La muerte de su presidente, el general Lansana Conté, ha hundido a Guinea, más que nunca, en la confusión y el desamparo. Aunque de momento las calles de Cornaky permanecen en calma, hay un pueblo desesperado y exhausto que contempla impotente la intentona del golpe de Estado proclamado por una parte del ejército pero rechazado por el clan en el poder, los allegados del difunto jefe del Estado.

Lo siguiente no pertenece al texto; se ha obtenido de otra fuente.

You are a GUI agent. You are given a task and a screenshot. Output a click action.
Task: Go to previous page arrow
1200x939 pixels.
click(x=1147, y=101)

¡Pobre Guinea! El país celebró sombríamente, el 2 de octubre, el quincuagésimo aniversario de su independencia: el país que entró en la historia con fanfarrias aborda el siglo XXI hecho jirones. Ha sido suficiente, hay que decirlo, el reinado de las ilusiones perdidas de dos hombres. Durante un cuarto de siglo, «el padre de la independencia», Sekou Touré, el hombre que se atrevió a decir no a De Gaulle y a Francia en 1958, impuso en su país, en nombre de una improbable revolución, una dictadura estalinista al estilo africano. Durante otro cuarto de siglo, su sucesor destrozó rápidamente las esperanzas de apertura y liberación que suscitó en 1984 para imponer mejor su puño de hierro militar y mantener sometido a su pueblo.
El balance es tan catastrófico como absurdo. Aunque Guinea es uno de los países más ricos de África, su pueblo es uno de los más pobres del mundo. Ni Sekou Touré ni Lasana Conté, a pesar de su longevidad en el poder, aprovecharon los formidables recursos mineros del país: bauxita, hierro, cobalto, oro, diamantes, petróleo, además de unos recursos hidráulicos que hacen palidecer de envidia al vecino Sahel. Ninguno de los dos logró renegociar los contratos leoninos que los atan, especialmente a los principales productores internacionales de aluminio, para construir el desarrollo de su país, que está clasificado por las Naciones Unidas con el número 160 sobre 177 por su nivel de vida, está considerado uno de los más corruptos del mundo y la mitad de su población sobrevive con menos de un dólar diario.
Los guineanos saben que no pueden esperar gran cosa de la Unión Africana ni de la Unión Europea; y tampoco de Francia, que asiste a este desastre casi sin pestañear. Su única esperanza es que no tienen nada que perder, lo que, desgraciadamente, no es una garantía de serenidad para el futuro.